- Prompt -
Reproduce the rows from the line with "Task: Open the euro currency selector" to the line with "[x=935, y=318]", swapping "Instructor" for "Teacher" and leaving everything else unchanged.

========================================

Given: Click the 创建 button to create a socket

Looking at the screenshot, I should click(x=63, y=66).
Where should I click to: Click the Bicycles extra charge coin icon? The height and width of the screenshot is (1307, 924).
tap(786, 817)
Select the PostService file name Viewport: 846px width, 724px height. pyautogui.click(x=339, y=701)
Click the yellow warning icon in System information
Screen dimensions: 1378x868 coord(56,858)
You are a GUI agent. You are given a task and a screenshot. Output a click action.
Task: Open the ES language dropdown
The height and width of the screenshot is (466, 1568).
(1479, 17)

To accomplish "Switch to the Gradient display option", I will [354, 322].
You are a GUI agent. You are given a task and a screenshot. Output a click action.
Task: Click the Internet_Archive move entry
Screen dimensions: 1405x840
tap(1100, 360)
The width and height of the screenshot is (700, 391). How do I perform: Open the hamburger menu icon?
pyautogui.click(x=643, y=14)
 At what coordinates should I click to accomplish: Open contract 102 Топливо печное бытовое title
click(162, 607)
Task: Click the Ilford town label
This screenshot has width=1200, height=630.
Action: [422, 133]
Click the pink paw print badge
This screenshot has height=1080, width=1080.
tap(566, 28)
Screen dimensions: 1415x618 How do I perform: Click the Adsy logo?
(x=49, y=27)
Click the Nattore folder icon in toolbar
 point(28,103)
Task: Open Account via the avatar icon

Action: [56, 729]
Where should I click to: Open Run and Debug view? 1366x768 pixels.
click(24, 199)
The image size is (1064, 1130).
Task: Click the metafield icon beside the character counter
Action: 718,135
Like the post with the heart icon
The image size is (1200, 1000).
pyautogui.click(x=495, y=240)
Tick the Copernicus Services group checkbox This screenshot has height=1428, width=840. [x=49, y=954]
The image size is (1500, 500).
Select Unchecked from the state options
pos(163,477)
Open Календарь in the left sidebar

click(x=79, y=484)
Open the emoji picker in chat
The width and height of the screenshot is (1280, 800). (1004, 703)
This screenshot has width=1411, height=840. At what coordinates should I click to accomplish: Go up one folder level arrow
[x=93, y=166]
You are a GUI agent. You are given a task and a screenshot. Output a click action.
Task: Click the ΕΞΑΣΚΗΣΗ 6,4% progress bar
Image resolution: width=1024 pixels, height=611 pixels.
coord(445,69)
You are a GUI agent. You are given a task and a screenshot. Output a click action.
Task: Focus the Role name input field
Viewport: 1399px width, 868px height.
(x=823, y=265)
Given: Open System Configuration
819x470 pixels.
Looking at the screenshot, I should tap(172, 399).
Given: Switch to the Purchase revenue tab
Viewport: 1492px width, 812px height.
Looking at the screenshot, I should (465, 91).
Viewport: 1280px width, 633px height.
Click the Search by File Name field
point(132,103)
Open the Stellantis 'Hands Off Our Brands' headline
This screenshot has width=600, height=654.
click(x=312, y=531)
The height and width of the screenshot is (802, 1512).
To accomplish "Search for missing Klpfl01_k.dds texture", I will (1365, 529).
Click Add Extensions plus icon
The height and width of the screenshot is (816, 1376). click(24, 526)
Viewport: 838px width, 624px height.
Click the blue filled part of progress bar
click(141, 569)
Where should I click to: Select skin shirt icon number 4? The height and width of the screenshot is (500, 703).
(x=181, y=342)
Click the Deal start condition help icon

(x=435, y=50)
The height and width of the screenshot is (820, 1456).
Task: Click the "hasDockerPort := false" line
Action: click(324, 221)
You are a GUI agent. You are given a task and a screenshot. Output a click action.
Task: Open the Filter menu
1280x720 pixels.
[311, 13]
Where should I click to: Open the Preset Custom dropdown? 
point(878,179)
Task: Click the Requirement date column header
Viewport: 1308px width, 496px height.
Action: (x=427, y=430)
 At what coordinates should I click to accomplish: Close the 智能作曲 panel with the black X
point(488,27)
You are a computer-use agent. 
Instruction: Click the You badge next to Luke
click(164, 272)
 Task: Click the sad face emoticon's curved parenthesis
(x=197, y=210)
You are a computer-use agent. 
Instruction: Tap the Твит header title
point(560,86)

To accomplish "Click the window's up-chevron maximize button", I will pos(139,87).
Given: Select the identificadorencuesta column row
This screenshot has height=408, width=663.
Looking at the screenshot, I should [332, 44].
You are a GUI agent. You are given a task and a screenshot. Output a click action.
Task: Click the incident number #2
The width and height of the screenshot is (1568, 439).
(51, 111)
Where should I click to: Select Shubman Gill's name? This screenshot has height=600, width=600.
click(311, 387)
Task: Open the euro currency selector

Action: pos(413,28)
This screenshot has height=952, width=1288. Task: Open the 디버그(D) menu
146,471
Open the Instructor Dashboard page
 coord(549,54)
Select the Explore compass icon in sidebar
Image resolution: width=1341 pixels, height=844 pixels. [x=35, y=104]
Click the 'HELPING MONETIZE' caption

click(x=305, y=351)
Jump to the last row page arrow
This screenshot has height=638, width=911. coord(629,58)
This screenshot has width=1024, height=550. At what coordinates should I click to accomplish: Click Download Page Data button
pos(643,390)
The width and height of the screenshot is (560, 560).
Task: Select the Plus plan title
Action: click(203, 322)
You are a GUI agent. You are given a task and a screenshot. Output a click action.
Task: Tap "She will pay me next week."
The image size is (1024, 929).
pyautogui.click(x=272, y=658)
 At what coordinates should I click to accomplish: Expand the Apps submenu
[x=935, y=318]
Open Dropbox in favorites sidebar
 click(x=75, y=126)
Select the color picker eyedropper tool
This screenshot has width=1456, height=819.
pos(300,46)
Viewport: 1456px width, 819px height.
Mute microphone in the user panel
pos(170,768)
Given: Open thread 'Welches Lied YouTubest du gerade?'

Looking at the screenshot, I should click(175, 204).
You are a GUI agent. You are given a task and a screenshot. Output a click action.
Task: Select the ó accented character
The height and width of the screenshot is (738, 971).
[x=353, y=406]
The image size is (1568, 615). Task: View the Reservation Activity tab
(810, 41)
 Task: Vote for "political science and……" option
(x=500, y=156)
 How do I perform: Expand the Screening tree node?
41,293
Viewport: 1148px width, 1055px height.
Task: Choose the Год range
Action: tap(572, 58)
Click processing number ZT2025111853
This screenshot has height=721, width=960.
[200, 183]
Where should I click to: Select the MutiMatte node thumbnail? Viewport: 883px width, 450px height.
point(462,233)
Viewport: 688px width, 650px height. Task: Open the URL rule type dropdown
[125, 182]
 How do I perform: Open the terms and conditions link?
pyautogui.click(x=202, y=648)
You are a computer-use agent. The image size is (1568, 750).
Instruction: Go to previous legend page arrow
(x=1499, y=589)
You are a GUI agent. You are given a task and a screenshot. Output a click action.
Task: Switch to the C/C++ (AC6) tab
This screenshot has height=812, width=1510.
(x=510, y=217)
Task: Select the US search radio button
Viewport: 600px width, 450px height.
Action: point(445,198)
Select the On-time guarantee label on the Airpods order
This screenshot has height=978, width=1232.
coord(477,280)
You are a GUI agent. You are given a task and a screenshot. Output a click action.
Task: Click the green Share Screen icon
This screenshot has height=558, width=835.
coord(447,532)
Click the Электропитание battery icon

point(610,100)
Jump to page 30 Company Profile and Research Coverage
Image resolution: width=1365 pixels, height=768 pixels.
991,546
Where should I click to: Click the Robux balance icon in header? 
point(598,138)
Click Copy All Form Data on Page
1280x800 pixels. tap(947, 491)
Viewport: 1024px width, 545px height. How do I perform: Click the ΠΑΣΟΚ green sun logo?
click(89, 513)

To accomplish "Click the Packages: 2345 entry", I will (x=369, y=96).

========================================

- Exercise response -
Task: Open the euro currency selector

Action: pos(413,28)
This screenshot has height=952, width=1288. Task: Open the 디버그(D) menu
146,471
Open the Teacher Dashboard page
 coord(549,54)
Select the Explore compass icon in sidebar
Image resolution: width=1341 pixels, height=844 pixels. [x=35, y=104]
Click the 'HELPING MONETIZE' caption

click(x=305, y=351)
Jump to the last row page arrow
This screenshot has height=638, width=911. coord(629,58)
This screenshot has width=1024, height=550. At what coordinates should I click to accomplish: Click Download Page Data button
pos(643,390)
The width and height of the screenshot is (560, 560).
Task: Select the Plus plan title
Action: click(203, 322)
You are a GUI agent. You are given a task and a screenshot. Output a click action.
Task: Tap "She will pay me next week."
The image size is (1024, 929).
pyautogui.click(x=272, y=658)
 At what coordinates should I click to accomplish: Expand the Apps submenu
[x=935, y=318]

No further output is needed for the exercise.